**TASK PROMPT:** Copy out all lines in the data below containing the string "every".

**Data records:**
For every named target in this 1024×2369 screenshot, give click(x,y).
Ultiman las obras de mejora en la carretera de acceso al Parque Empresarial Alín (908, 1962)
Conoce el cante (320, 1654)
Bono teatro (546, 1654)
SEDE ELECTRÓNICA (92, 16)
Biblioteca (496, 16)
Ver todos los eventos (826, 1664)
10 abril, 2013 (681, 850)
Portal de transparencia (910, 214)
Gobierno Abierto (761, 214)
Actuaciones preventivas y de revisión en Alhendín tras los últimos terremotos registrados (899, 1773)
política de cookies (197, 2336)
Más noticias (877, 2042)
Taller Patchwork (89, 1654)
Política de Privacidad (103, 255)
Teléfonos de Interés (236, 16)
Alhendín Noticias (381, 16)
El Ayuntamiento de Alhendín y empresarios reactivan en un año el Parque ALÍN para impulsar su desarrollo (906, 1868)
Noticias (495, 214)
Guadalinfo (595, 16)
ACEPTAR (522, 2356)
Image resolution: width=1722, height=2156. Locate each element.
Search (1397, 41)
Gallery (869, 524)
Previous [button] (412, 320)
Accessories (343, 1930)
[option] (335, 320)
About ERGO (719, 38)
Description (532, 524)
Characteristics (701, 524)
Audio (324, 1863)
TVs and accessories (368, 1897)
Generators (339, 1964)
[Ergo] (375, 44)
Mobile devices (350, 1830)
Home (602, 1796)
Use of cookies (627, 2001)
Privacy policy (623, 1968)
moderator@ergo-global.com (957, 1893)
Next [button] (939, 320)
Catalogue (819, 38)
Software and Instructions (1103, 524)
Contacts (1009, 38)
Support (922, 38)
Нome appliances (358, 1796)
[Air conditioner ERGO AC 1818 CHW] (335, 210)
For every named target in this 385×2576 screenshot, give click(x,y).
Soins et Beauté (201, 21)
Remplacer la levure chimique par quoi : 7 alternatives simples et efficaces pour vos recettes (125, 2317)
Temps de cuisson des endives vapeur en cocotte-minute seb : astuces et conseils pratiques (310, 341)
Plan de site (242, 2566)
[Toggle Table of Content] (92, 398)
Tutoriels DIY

**ANSWER SECTION:**
For every named target in this 1024×2369 screenshot, give click(x,y).
For every named target in this 385×2576 screenshot, give click(x,y).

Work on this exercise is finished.